The Failure of Middle Eastern Studies in America

[Philanthropy Roundtable] John J. Miller - Nearly two years ago, Harvard and Georgetown received separate $20 million gifts from Prince Alwaleed Bin Talal of Saudi Arabia. These were generous gifts from one of the world's richest men. But will they help? "The problem with Middle Eastern studies on campus isn't money - the problem is ideas," warns Daniel Pipes, director of the Middle East Forum, a Philadelphia-based think tank. "Just about everywhere, the state of Middle Eastern studies is a disaster," says Pipes. He and other critics say the field has become deeply flawed and radicalized. "Unfortunately, the colleges and universities are almost useless to policymakers," says Michael Rubin, a former Pentagon official and now a resident scholar at the American Enterprise Institute.
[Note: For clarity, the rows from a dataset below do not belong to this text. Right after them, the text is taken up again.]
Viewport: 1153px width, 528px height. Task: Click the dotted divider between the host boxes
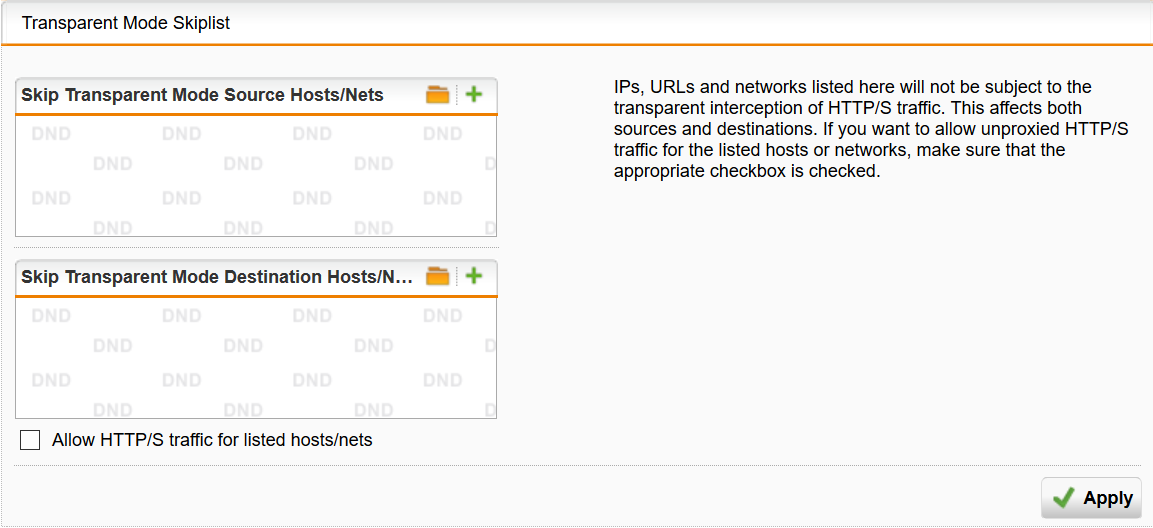pos(256,247)
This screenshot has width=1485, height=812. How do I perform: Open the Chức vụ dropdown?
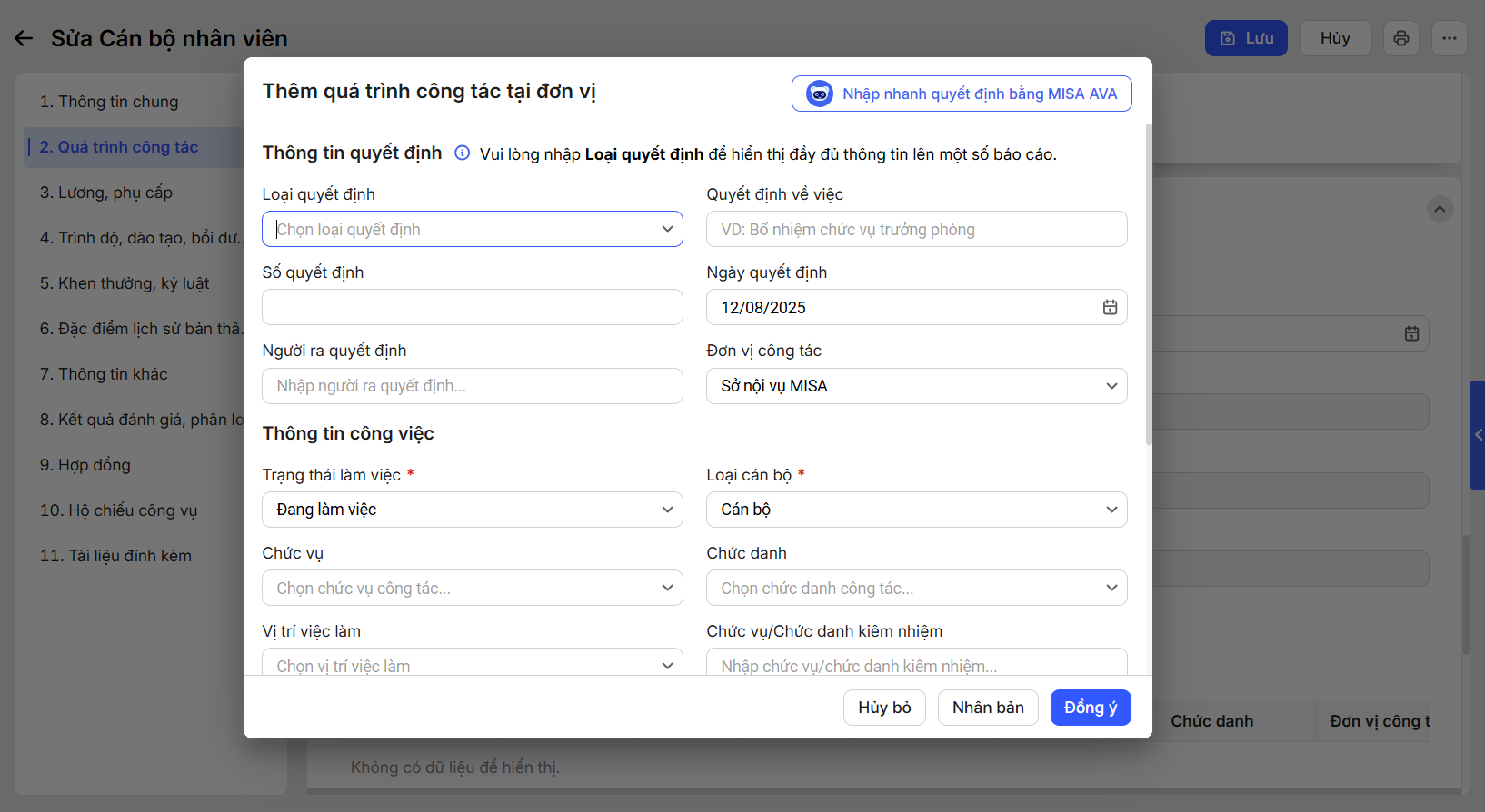(x=472, y=588)
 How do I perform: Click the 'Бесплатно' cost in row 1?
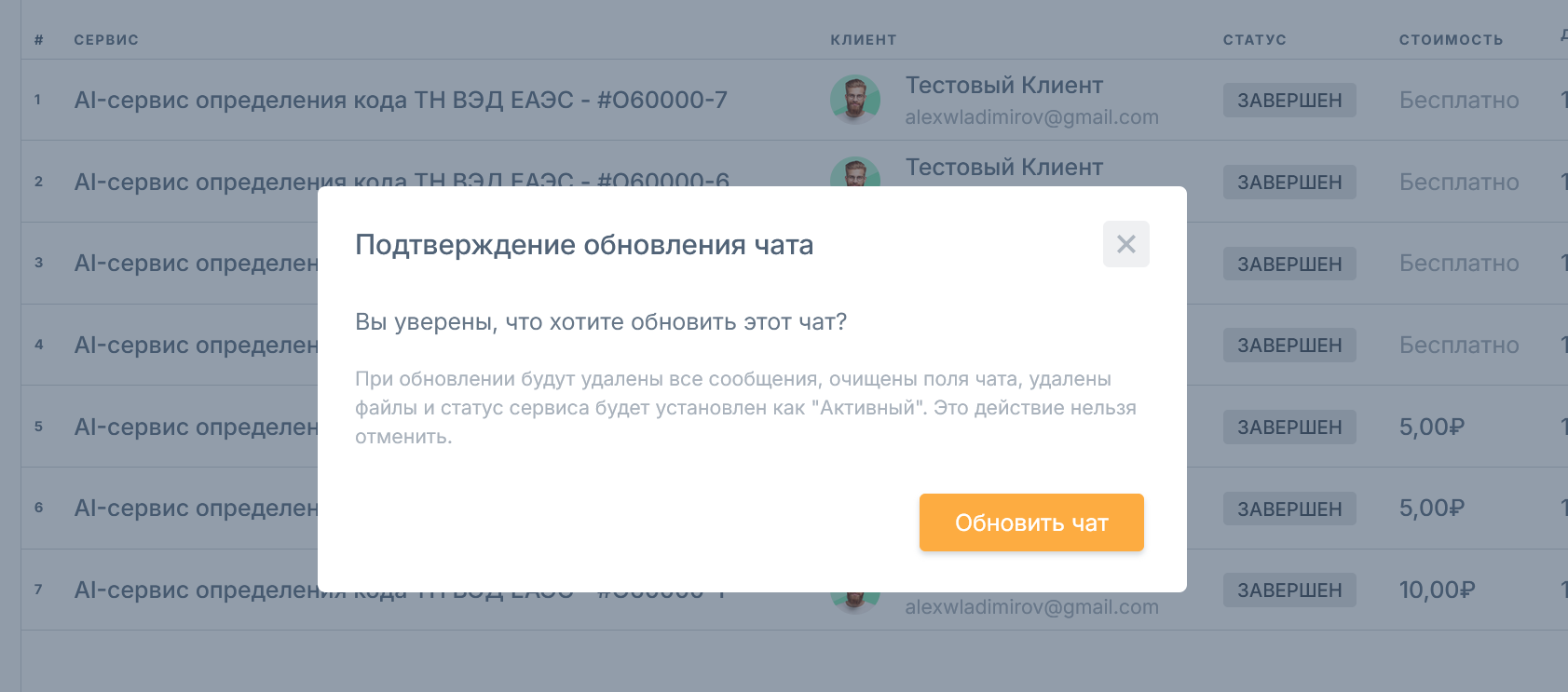[1458, 101]
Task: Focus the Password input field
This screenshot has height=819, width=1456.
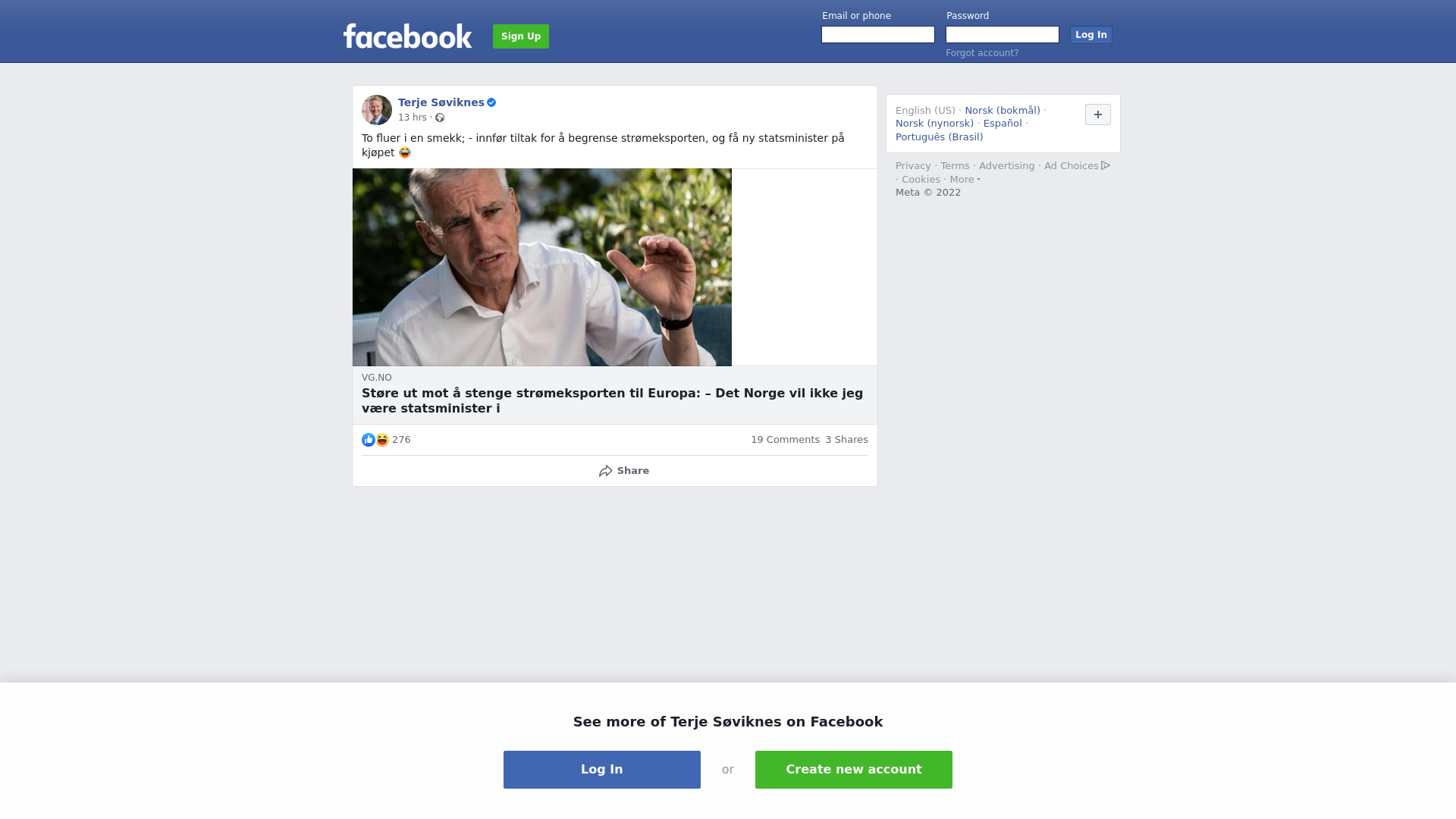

Martin Kramer outlined the problem in Ivory Towers on Sand: The Failure of Middle Eastern Studies in America, which he authored for the Washington Institute for Near East Policy in 2001. Kramer explained: "In the 1980s and 90s, Middle Eastern studies were transformed into a field where scholarship took a backseat to advocacy, where a few biases became the highest credentials, where dissenting views became thought crimes." In an April interview with London's Daily Telegraph, Secretary of Homeland Security Michael Chertoff warned about complacency toward terrorism and pointed a finger at professors: "Where you find some softness is in some elements of the media or in some elements of the intellectual class who convince themselves that this is our fault, or that there's an easier way to avoid the problem if we can just figure what price we have to pay. That is a plea to the sensibility of exhaustion, and history has shown that's a very damaging and destructive impulse."